**SOLICITAÇÃO:** Escreva a continuação do trecho fornecido, a reflexão sobre a vida e a descoberta, começando logo após a última frase.

**TRECHO FORNECIDO:**
Qual seria o motivo deste acontecimento? O que faria que as coisas tivessem tamanha conotação? Realmente sei o fato de tamanho empreendimento e sei que não é em vão: lidar com questões relativas aos nossos bem-quereres é suficiente para nos deixar em alerta.

Viver uma nova vida possibilita desbravar nossos cantos e campos. São novos horizontes, novos temas, novas propostas e novas perspectivas. É caminhar sobre ovos e correr na areia. É resistir ao atropelo do tempo e curtir, gota a gota, cada detalhe e palavra, consumindo com satisfação os segundos em que se tem prazer conjunto. É viver com e para. Os amigos merecem este desprendimento.

Esta regra vale para todos? É uma regra universal? Quando e onde e para quem deve ser adotada? Pois então…a regra da Vida vale para quem está na Vida (meus alunos diriam: estar na vibe) e, desta forma, ela vale para aquele que conduz sua existência, com seus princípios e propósitos, únicos e indeléveis. Mas para quem se diz senhor de seu caminho.

O princípio da descoberta é atemporal e como tal vem cheio de surpresas, medos, certezas, novidades, mesmismos, cobranças, alegrias, gratidões, risos, choros, noites e dias. Mas ele é atemporal e sempre cheio de situações a serem vividas e sentidas. Sim, porque podemos passar pela Vida sem nada sentir; dai cabe a pergunta: que gosto teria uma Vida sem sentimentos?

**EXTRATO DE DADOS:**

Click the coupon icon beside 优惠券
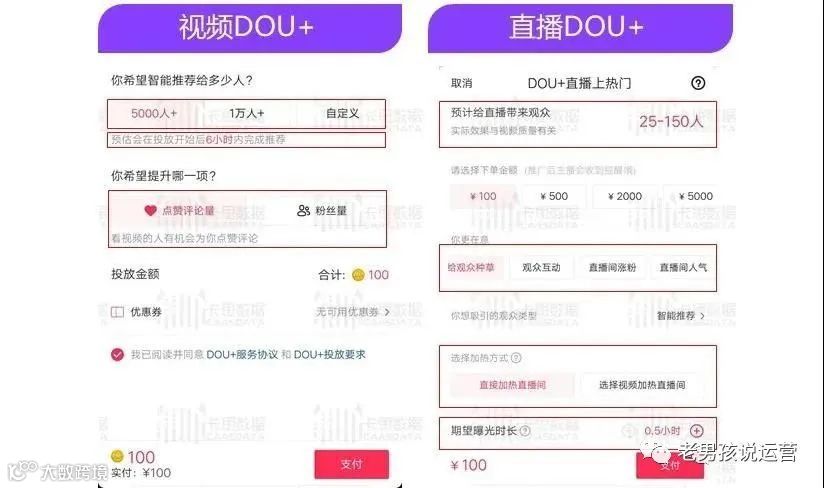This screenshot has width=824, height=488. pyautogui.click(x=117, y=312)
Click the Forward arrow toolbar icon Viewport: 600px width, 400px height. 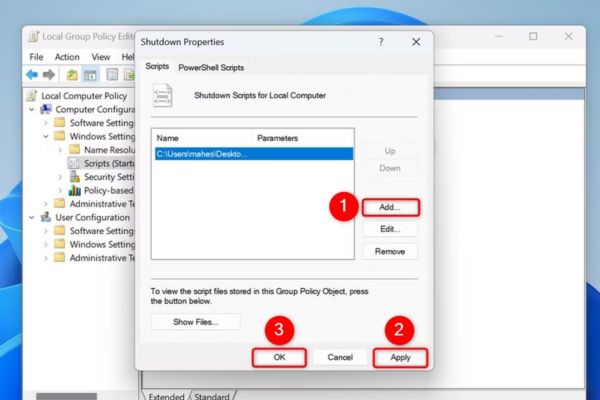[x=48, y=74]
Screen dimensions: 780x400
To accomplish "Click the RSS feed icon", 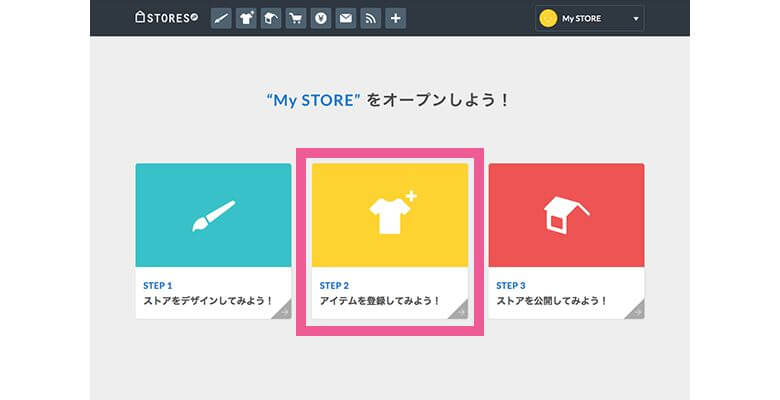I will 371,18.
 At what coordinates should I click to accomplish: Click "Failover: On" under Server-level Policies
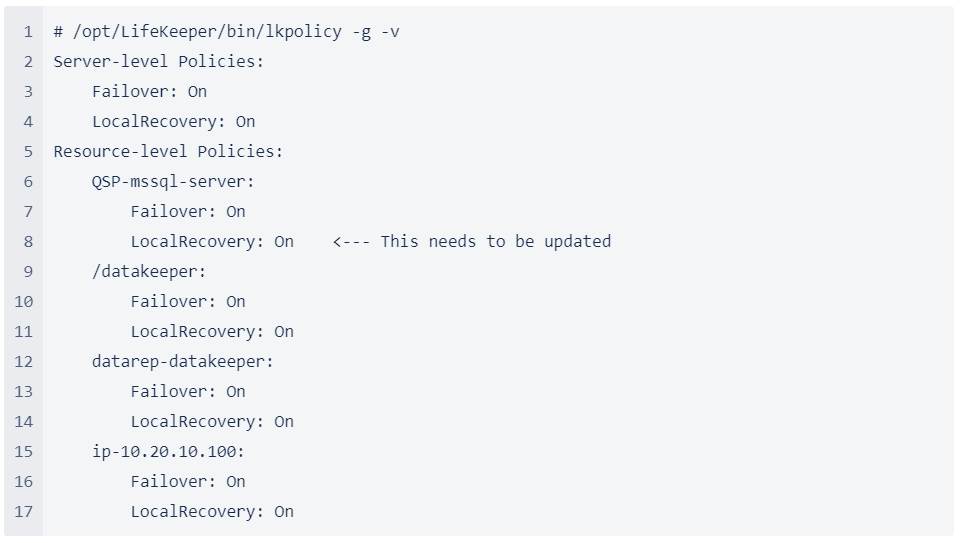(149, 91)
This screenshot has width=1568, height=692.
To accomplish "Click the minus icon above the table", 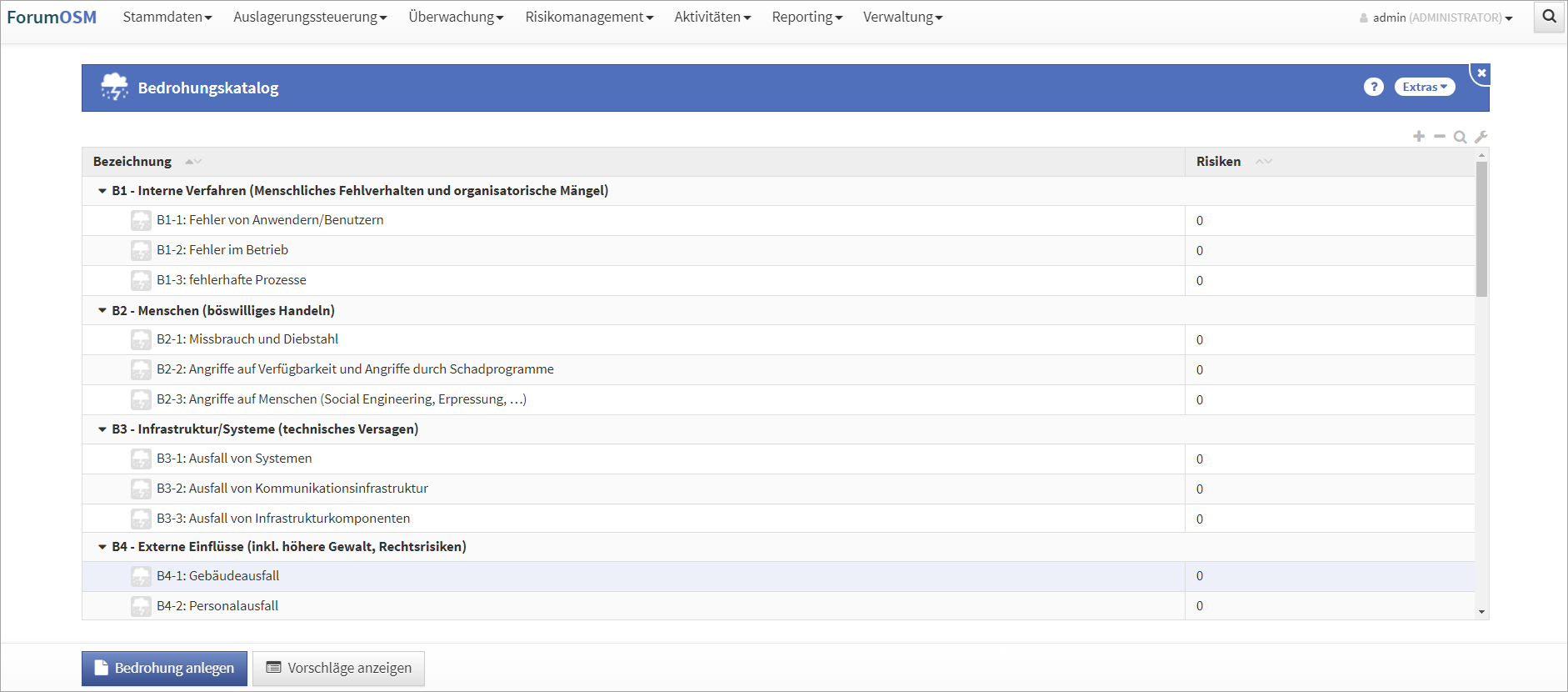I will 1440,136.
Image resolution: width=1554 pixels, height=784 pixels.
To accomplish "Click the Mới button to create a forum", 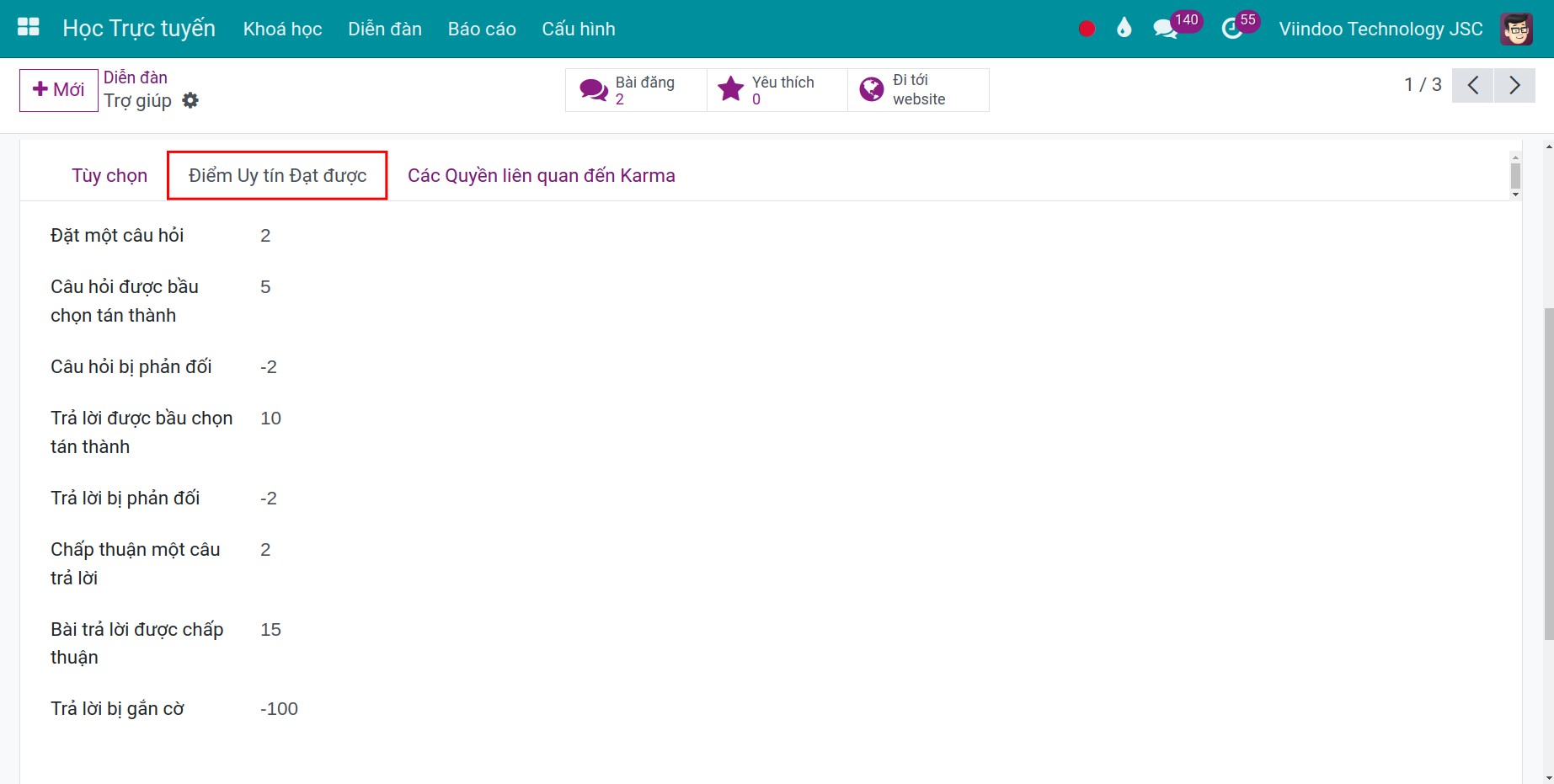I will 57,89.
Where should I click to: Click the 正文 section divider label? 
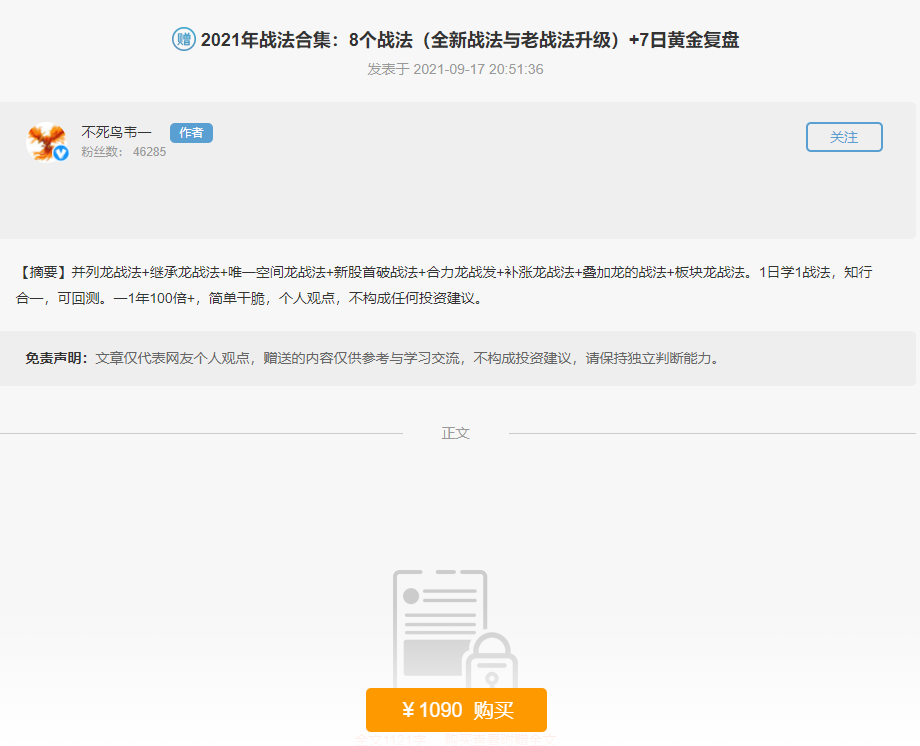[x=456, y=432]
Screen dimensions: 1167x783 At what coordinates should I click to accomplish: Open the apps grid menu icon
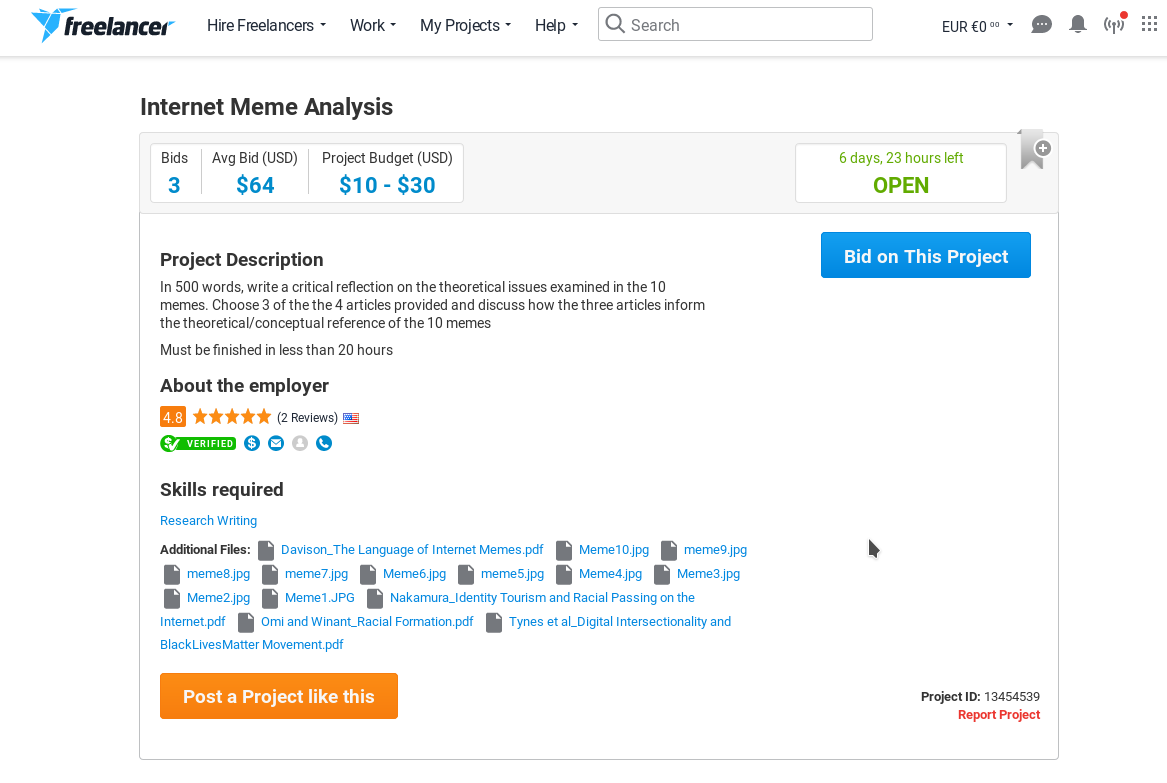click(1149, 24)
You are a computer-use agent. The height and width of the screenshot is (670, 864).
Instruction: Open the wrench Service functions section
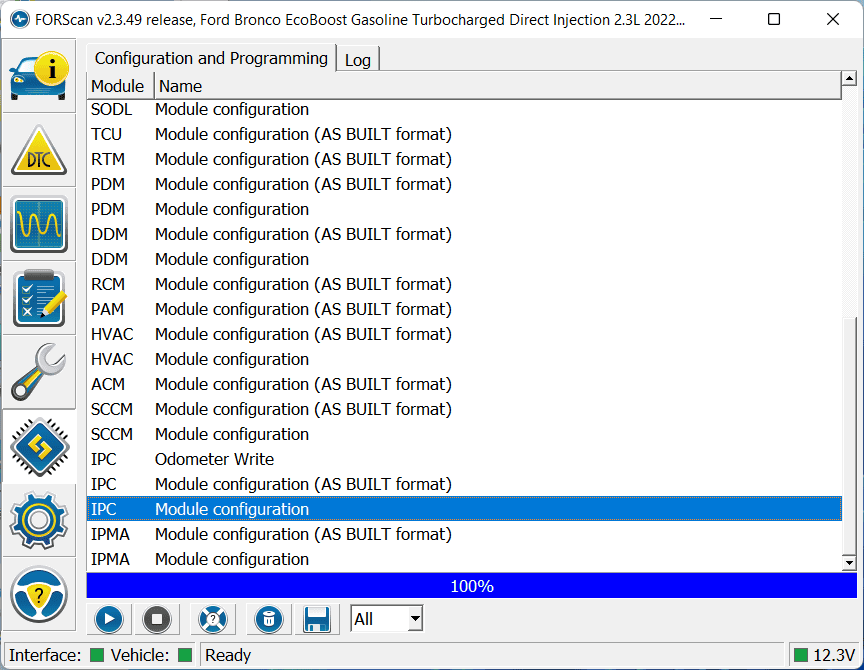pos(39,372)
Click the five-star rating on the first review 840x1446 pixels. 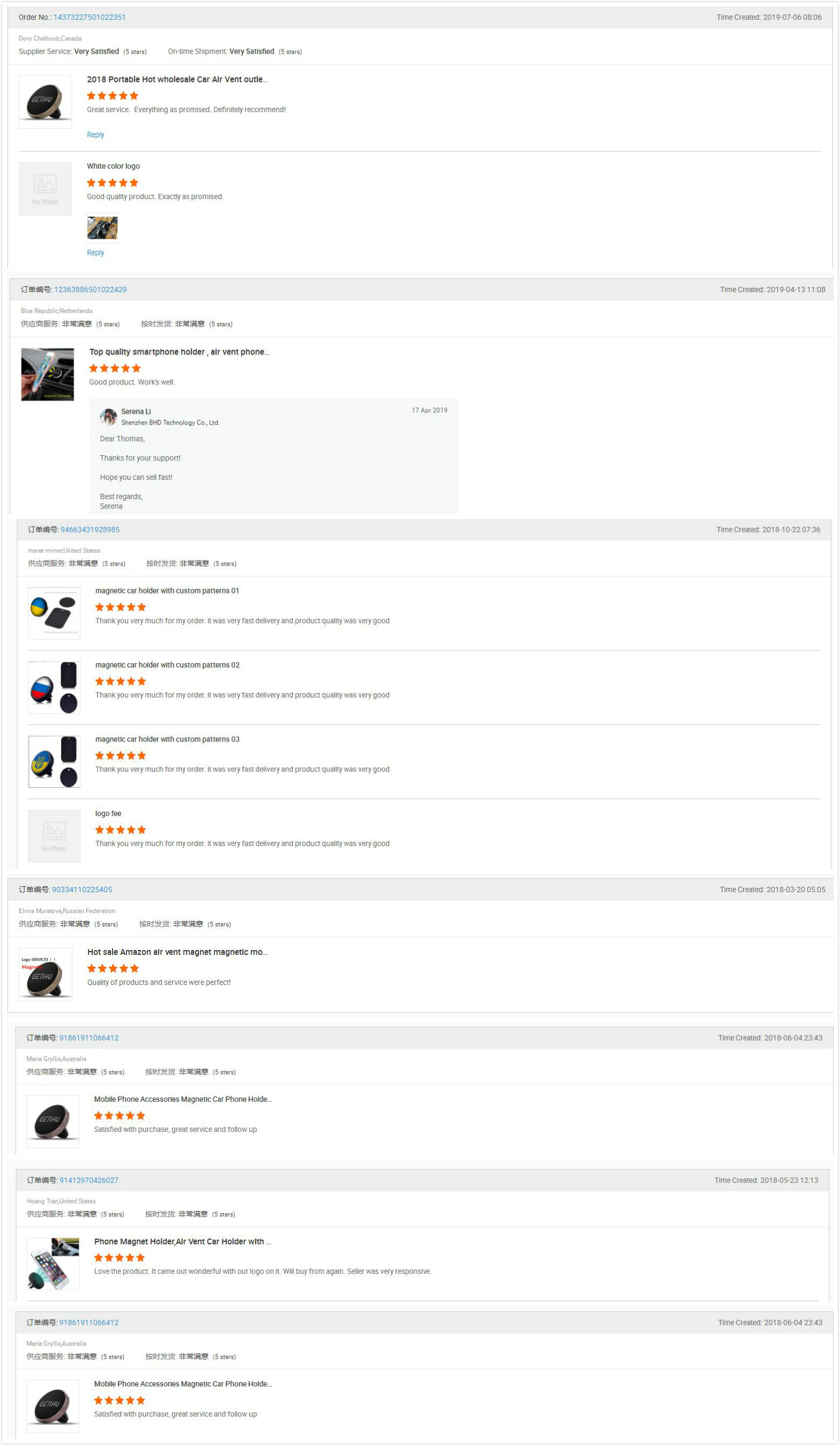112,95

**RESPOSTA REDIGIDA:**
De novo, sem ser novamente, pego-me pensando nos amigos de antes. Nos amigos da infância, das primeiras letras, do inicio de ginásio. Amigos da rua ou da escola. Surpreendo-me por notar que daqueles sobraram dois: Sonia Maria Henrique, minha irmã amada, e Zé. Estes são amigos que guardo a sete chaves e não estão do lado direito do peito: não caberiam, então ocupam todo o espaço possível.

E avanço. Passo pelo colégio, pelas namoradas, pelas que quase foram namoradas. Quantos sobreviveram ao tempo? Novamente duas. Uma que foi, é e será minha eterna menina querida, a quem protejo e acolho e sempre estou no celular com ela. Outra mais distante, mas igualmente amada. Ambas com famílias constituídas, mas atentas aos acontecimentos e vivas, conscientes, no mais amplo sentido da palavra.

E continuo a avançar: das faculdades por onde estudei sobraram poucos. Alguns são colegas de profissão; colegas não são amigos. São companheiros, acompanham, passam, flutuam por perto. Não percebo amigos deste período. E não me sinto tocado por esta inexistência: as faculdades anteriores compuseram um período de muita turbulência e busca, e a carreira solo foi bem pretendida e cultuada. Momento de saber mais, de adquirir mais elementos, de compreender o Mundo com outros olhos Talvez sejam estes os motivos que não permitiram imprimir novos participantes de minha já participativa vida. Talvez.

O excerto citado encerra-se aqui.